* _PROBLEMS TO SOLVE_:
1) Reproduce the guardianship passage word for word.
2) Format everything in the listing from the line containing "Open author 张秀青 link" down to the line containing "Viewport: 1568px width, 774px height.", both included, as a numbered list with blank lines omitted.

As the probate court explained to the parties prior to entering the consent order, which the parties acknowledged at the hearing, the trial court had certain statutory requirements that would trump the selections of the parties and recommendation of the GAL. This is further supported by the Guardianship Code with regard to accepting the resignation of current guardians. OCGA § 29–4–50(a) requires the probate court to satisfy itself of certain criteria prior to accepting the guardian's petition for resignation.6

In this case, the reasoning found in the GAL's report supports the probate court's refusal to place any of the three named replacements to act as Kaufmann's new guardian. Furthermore, the trial court found that it was in the best interest of Kaufmann to have Rocco continue as his guardian rather than replace Rocco with adult protective services, a finding that is supported by the statutory preferences in OCGA § 29–4–3(b). Accordingly, we discern no basis for reversal.

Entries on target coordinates
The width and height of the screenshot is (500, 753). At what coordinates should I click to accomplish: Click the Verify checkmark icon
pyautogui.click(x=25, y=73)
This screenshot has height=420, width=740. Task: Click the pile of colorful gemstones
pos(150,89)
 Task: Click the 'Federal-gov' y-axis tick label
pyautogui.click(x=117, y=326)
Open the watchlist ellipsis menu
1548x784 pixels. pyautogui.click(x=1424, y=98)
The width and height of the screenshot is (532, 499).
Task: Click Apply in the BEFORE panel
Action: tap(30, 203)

...

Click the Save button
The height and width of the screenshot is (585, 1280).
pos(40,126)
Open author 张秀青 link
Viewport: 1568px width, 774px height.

* _RESULTS_:
1)
As the probate court explained to the parties prior to entering the consent order, which the parties acknowledged at the hearing, the trial court had certain statutory requirements that would trump the selections of the parties and recommendation of the GAL. This is further supported by the Guardianship Code with regard to accepting the resignation of current guardians. OCGA § 29–4–50(a) requires the probate court to satisfy itself of certain criteria prior to accepting the guardian's petition for resignation.6

In this case, the reasoning found in the GAL's report supports the probate court's refusal to place any of the three named replacements to act as Kaufmann's new guardian. Furthermore, the trial court found that it was in the best interest of Kaufmann to have Rocco continue as his guardian rather than replace Rocco with adult protective services, a finding that is supported by the statutory preferences in OCGA § 29–4–3(b). Accordingly, we discern no basis for reversal.

2)
1. Open author 张秀青 link
2. Viewport: 1568px width, 774px height.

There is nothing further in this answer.